• _SUPPLIED PASSAGE_:

There was a major dispute between Fisher and the director of a play. Hot words were exchanged, and Fisher was actually forbidden his Phi Bet Kappa. He was also restricted from appearing in the next play, Death of A Salesman, which was to have been a starring vehicle for him and from doing any drama productions at all.
Dick, Martin Green and David Ossman were jointly outraged.
David has said, “We first thought about painting one of the buildings red in protest. Then we settled on another plan. The whole idea was initially an impulse. Normally, Dick was a very quiet person, not given to making large gestures – this was the first really big gesture I had seen. But he was all for this from the beginning. He had the guts to plan it, coordinate it, and carry it through like a real Secret Service kind of operation.
“First we got a huge banner. In his room, under the utmost secrecy, Dick painted on this banner a strongly felt cartoon of protest. Its central figure was that of the college symbol, a little sage hen wearing a Pomona College beanie. On its face was a particularly agonized expression. In the hen’s side was planted a spear on which Dick painted the head of a lion, which was a pun on Lyon, the name of the college president. Dick lettered an appropriate, rather strongly-worded slogan across the entire length of the banner.

• _YOUR ASSIGNMENT_:
Using the Pomona College passage, please list each thing that Dick painted or lettered on the banner.

• _GIVEN DATA_:
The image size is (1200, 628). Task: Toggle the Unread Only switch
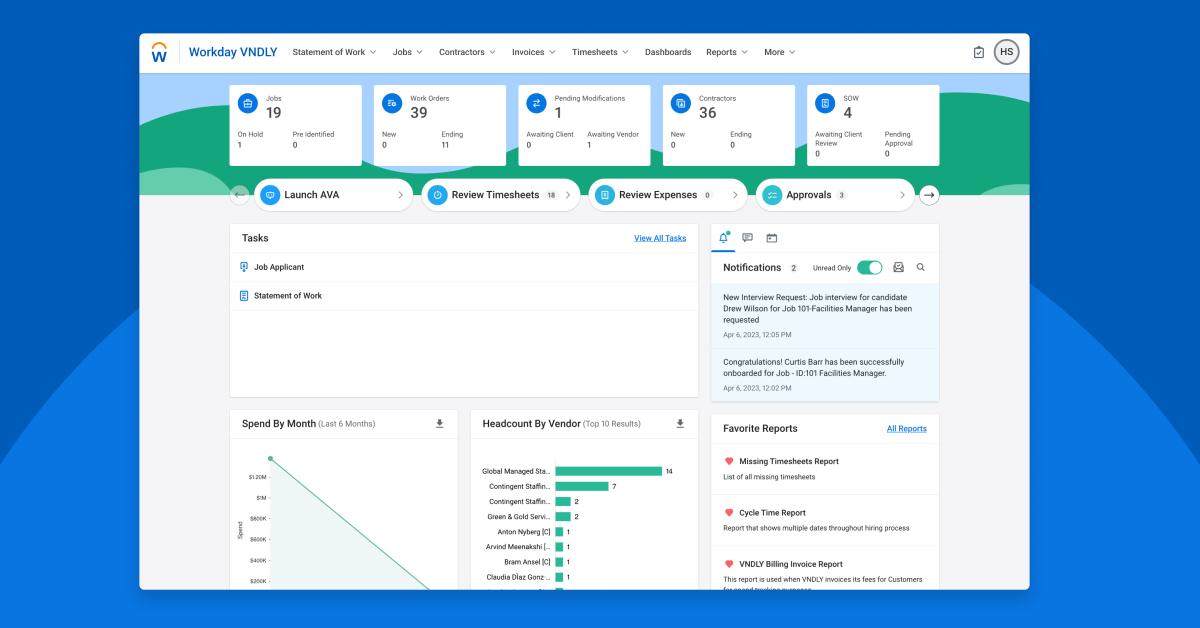pyautogui.click(x=869, y=268)
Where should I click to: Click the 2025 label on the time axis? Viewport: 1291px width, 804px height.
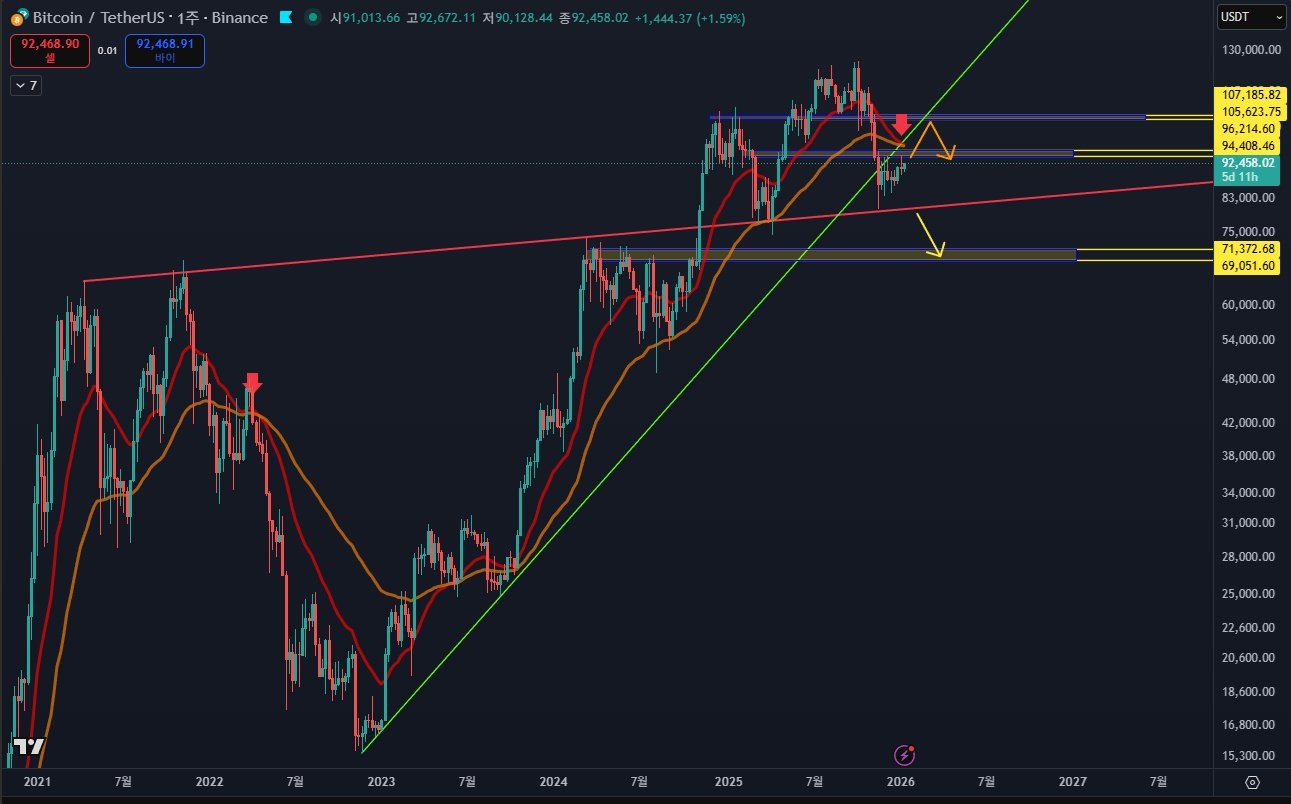pos(729,782)
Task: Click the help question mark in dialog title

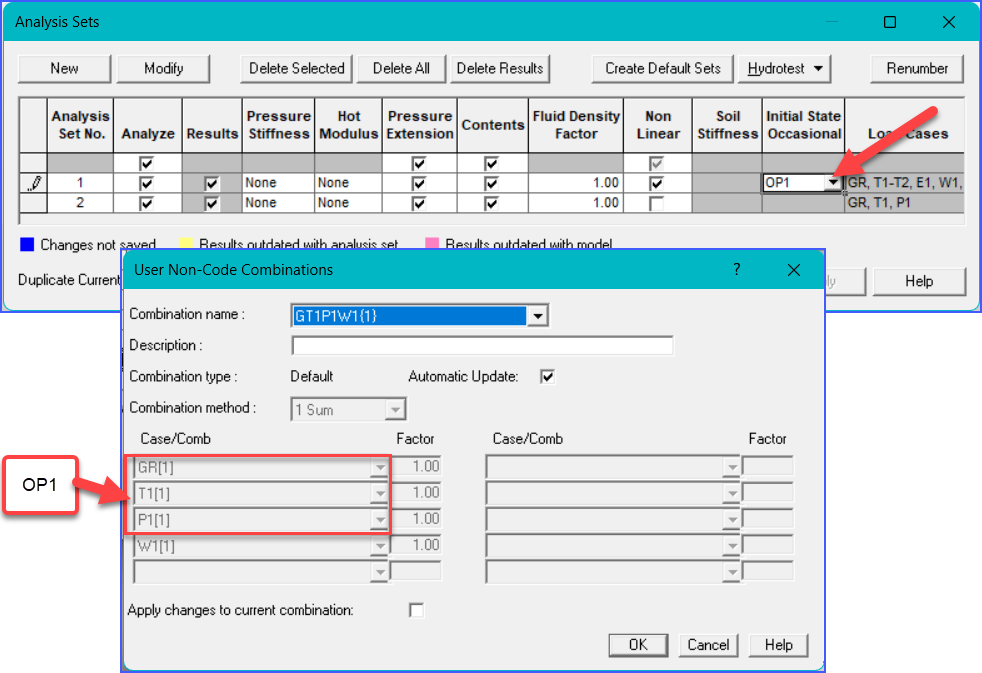Action: click(737, 270)
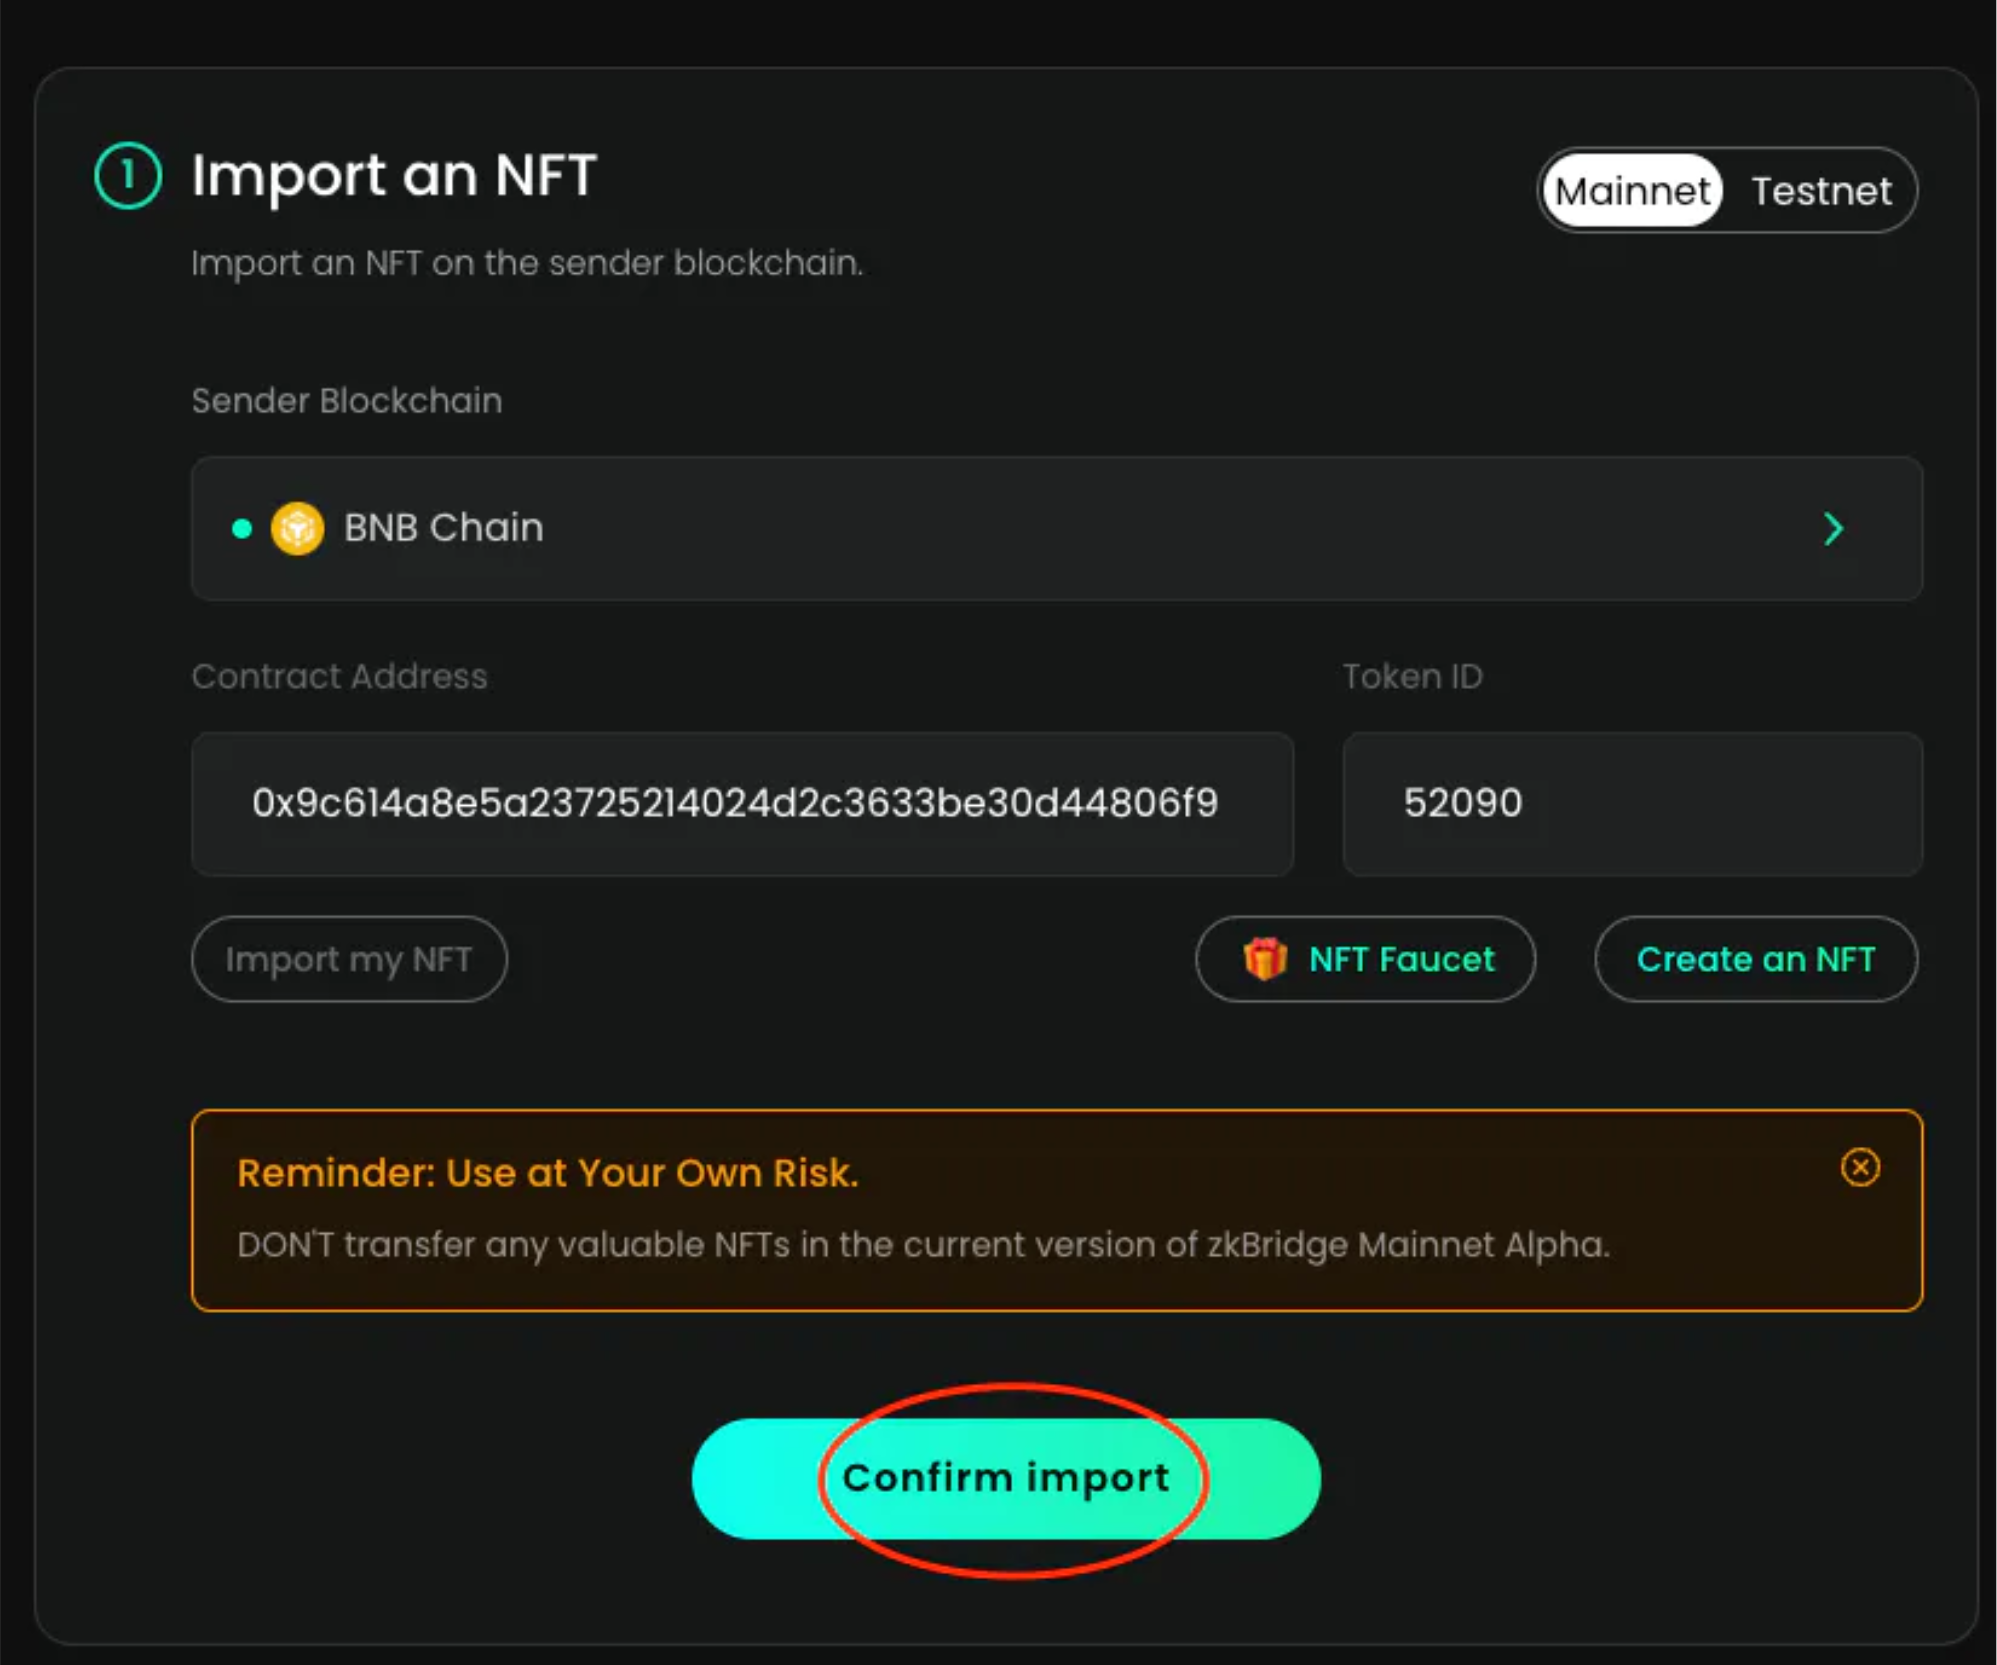Image resolution: width=1997 pixels, height=1665 pixels.
Task: Click the BNB Chain coin logo
Action: [x=297, y=528]
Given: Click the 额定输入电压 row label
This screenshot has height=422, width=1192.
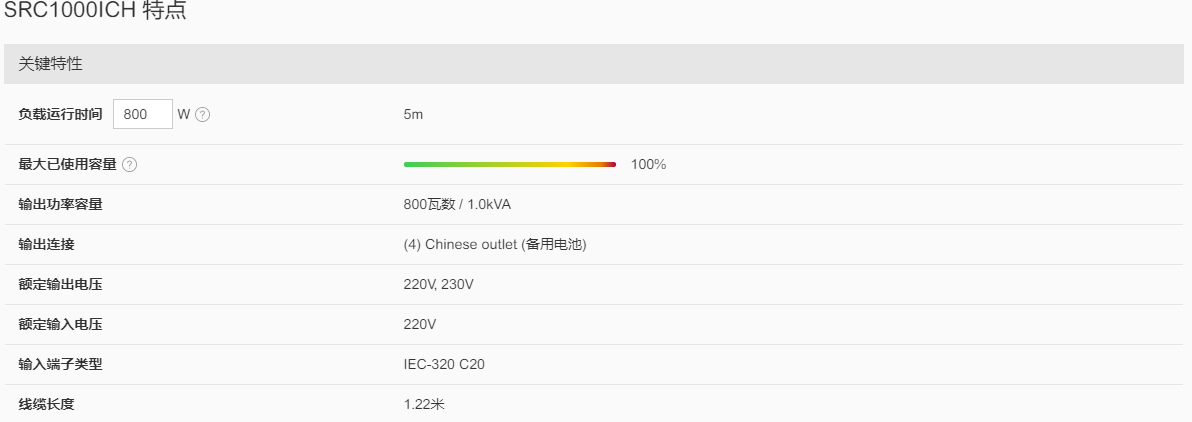Looking at the screenshot, I should [x=60, y=325].
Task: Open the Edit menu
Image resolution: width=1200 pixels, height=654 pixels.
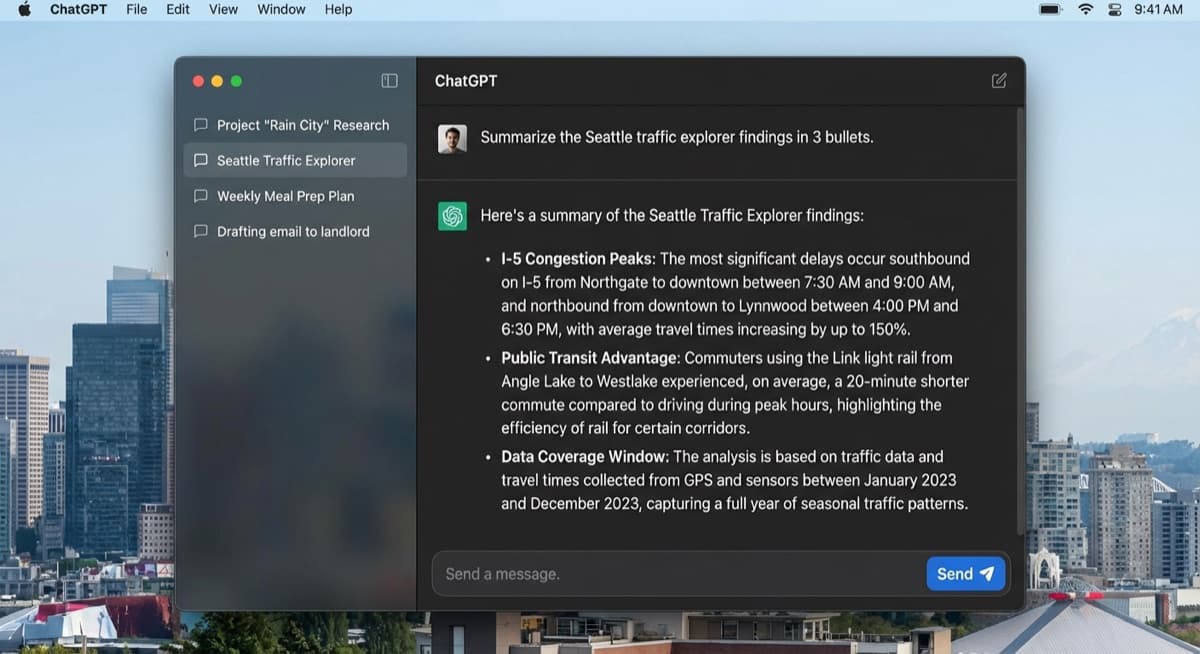Action: point(178,9)

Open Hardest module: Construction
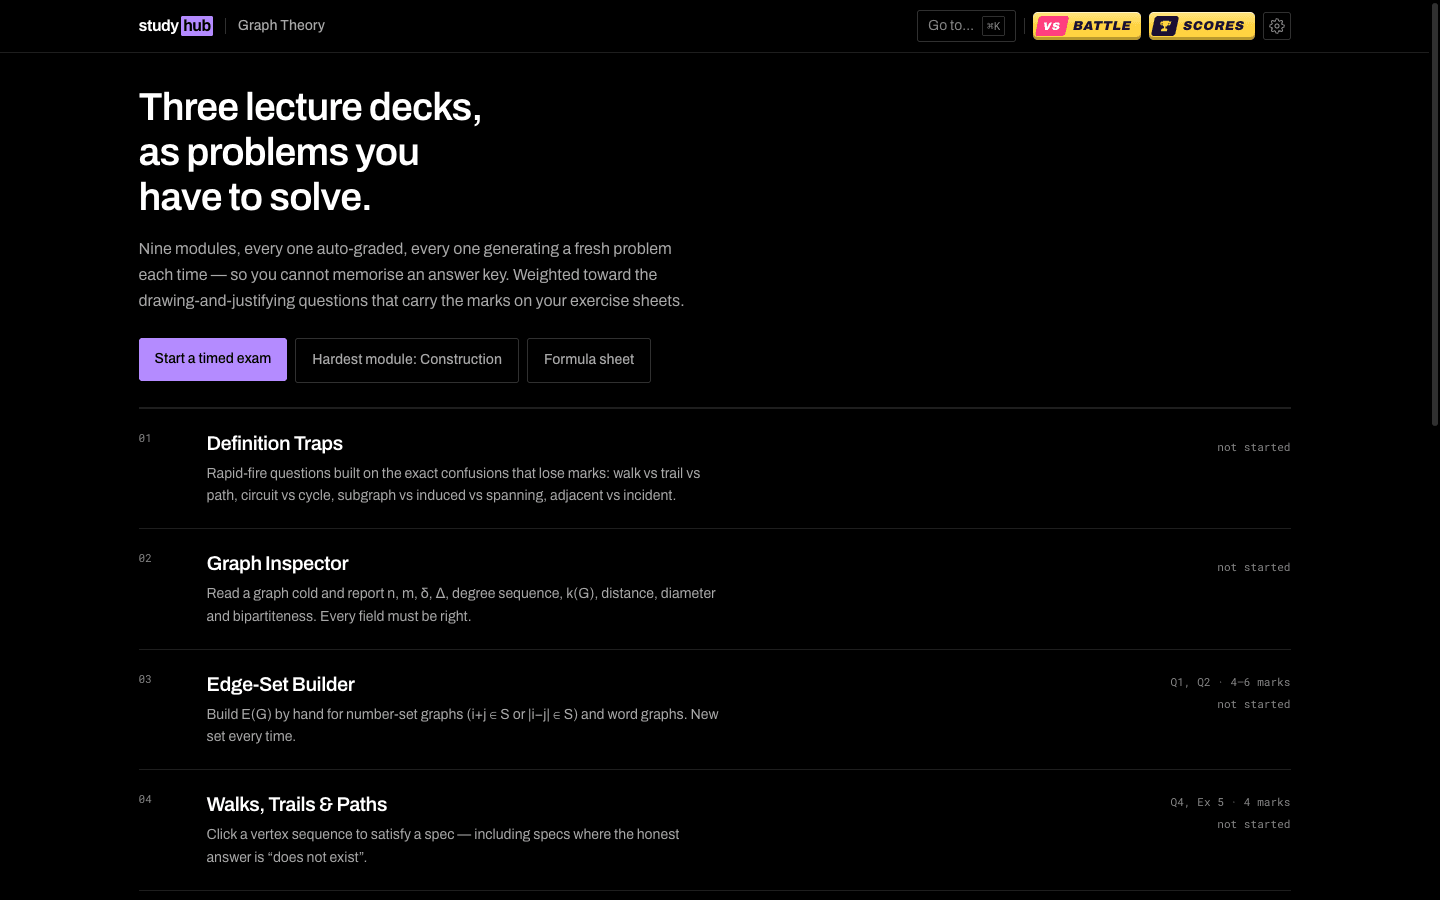click(407, 360)

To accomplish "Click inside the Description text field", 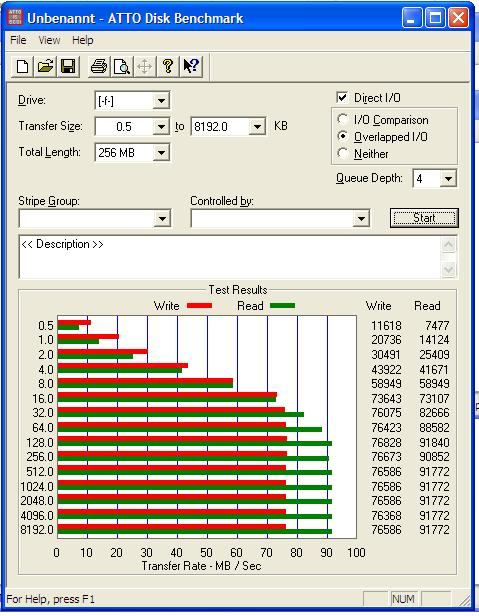I will point(230,257).
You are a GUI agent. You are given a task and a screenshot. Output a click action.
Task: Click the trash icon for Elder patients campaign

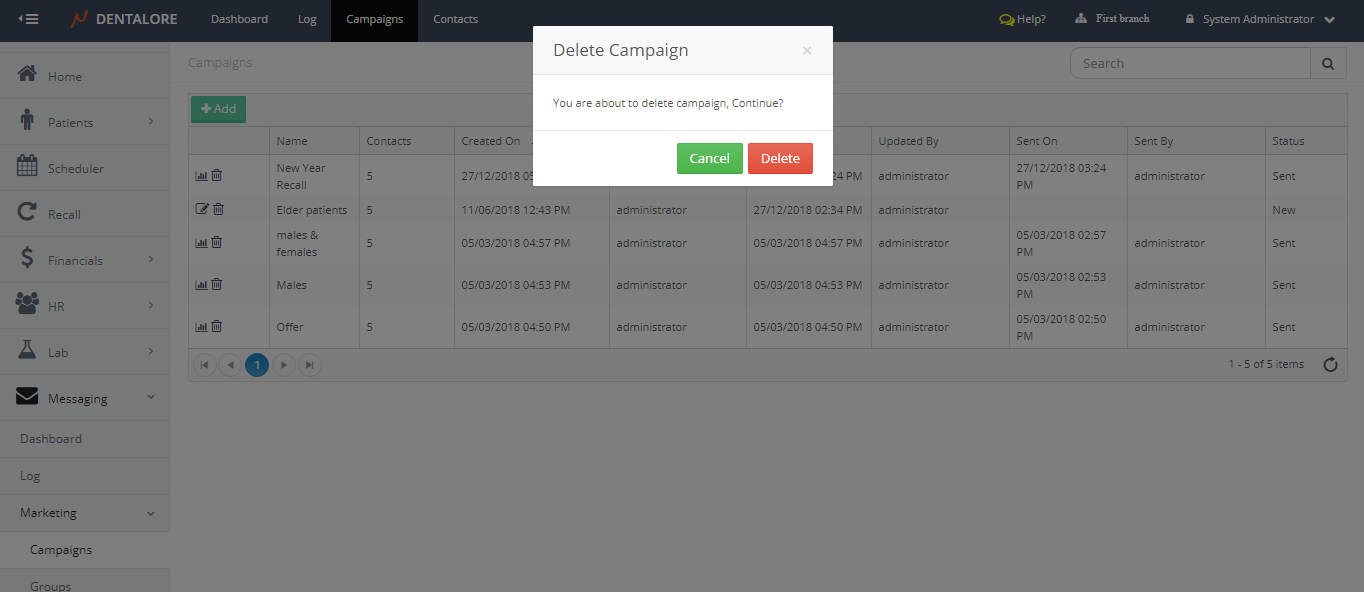click(218, 210)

• _SOLVED PROBLEM_:
- A strongly felt cartoon of protest
- A sage hen, the college symbol, wearing a Pomona College beanie and showing a particularly agonized expression
- A spear planted in the hen's side
- The head of a lion on the spear, a pun on Lyon, the name of the college president
- A rather strongly-worded slogan lettered across the entire length of the banner